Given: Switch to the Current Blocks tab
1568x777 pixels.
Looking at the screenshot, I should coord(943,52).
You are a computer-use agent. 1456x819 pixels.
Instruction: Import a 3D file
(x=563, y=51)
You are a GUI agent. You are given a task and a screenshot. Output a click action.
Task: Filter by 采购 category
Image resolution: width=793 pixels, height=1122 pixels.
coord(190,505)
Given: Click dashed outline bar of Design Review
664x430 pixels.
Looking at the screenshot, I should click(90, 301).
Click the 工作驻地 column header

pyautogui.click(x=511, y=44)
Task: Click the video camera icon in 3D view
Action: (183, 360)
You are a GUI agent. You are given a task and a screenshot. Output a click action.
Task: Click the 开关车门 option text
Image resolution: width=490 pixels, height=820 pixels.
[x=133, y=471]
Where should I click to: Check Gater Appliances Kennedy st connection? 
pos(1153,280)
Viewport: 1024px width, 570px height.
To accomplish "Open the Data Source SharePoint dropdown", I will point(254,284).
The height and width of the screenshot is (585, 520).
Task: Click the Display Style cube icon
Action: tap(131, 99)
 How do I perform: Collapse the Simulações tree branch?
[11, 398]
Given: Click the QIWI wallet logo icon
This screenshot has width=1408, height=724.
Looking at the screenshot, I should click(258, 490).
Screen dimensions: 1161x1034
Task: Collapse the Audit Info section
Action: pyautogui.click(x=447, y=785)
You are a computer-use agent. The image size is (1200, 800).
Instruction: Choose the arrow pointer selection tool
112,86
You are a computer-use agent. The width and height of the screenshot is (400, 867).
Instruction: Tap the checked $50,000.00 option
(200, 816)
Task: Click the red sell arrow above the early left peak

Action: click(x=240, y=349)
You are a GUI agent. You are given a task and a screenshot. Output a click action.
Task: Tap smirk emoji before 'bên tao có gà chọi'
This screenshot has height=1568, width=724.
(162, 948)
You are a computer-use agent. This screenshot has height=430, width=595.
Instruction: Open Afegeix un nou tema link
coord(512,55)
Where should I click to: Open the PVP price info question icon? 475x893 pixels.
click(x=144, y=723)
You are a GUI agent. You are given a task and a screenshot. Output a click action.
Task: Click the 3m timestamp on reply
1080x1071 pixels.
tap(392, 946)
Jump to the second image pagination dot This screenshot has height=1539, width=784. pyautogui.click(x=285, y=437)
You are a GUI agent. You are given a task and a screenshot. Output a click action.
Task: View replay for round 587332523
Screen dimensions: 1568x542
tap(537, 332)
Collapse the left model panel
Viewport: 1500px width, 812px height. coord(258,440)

• • • • • • •

> Exercise objective
Please transcribe the records above in full, keeping every word.

> Result of this task
Given: Switch to the Current Blocks tab
1568x777 pixels.
Looking at the screenshot, I should coord(943,52).
You are a computer-use agent. 1456x819 pixels.
Instruction: Import a 3D file
(x=563, y=51)
You are a GUI agent. You are given a task and a screenshot. Output a click action.
Task: Filter by 采购 category
Image resolution: width=793 pixels, height=1122 pixels.
coord(190,505)
Given: Click dashed outline bar of Design Review
664x430 pixels.
Looking at the screenshot, I should click(90, 301).
Click the 工作驻地 column header

pyautogui.click(x=511, y=44)
Task: Click the video camera icon in 3D view
Action: (183, 360)
You are a GUI agent. You are given a task and a screenshot. Output a click action.
Task: Click the 开关车门 option text
Image resolution: width=490 pixels, height=820 pixels.
[x=133, y=471]
Where should I click to: Check Gater Appliances Kennedy st connection? 
pos(1153,280)
Viewport: 1024px width, 570px height.
To accomplish "Open the Data Source SharePoint dropdown", I will point(254,284).
The height and width of the screenshot is (585, 520).
Task: Click the Display Style cube icon
Action: tap(131, 99)
 How do I perform: Collapse the Simulações tree branch?
[11, 398]
Given: Click the QIWI wallet logo icon
This screenshot has width=1408, height=724.
Looking at the screenshot, I should click(258, 490).
Screen dimensions: 1161x1034
Task: Collapse the Audit Info section
Action: pyautogui.click(x=447, y=785)
You are a computer-use agent. The image size is (1200, 800).
Instruction: Choose the arrow pointer selection tool
112,86
You are a computer-use agent. The width and height of the screenshot is (400, 867).
Instruction: Tap the checked $50,000.00 option
(200, 816)
Task: Click the red sell arrow above the early left peak

Action: click(x=240, y=349)
You are a GUI agent. You are given a task and a screenshot. Output a click action.
Task: Tap smirk emoji before 'bên tao có gà chọi'
This screenshot has height=1568, width=724.
(162, 948)
You are a computer-use agent. This screenshot has height=430, width=595.
Instruction: Open Afegeix un nou tema link
coord(512,55)
Where should I click to: Open the PVP price info question icon? 475x893 pixels.
click(x=144, y=723)
You are a GUI agent. You are given a task and a screenshot. Output a click action.
Task: Click the 3m timestamp on reply
1080x1071 pixels.
tap(392, 946)
Jump to the second image pagination dot This screenshot has height=1539, width=784. pyautogui.click(x=285, y=437)
You are a GUI agent. You are given a task and a screenshot. Output a click action.
Task: View replay for round 587332523
Screen dimensions: 1568x542
tap(537, 332)
Collapse the left model panel
Viewport: 1500px width, 812px height. coord(258,440)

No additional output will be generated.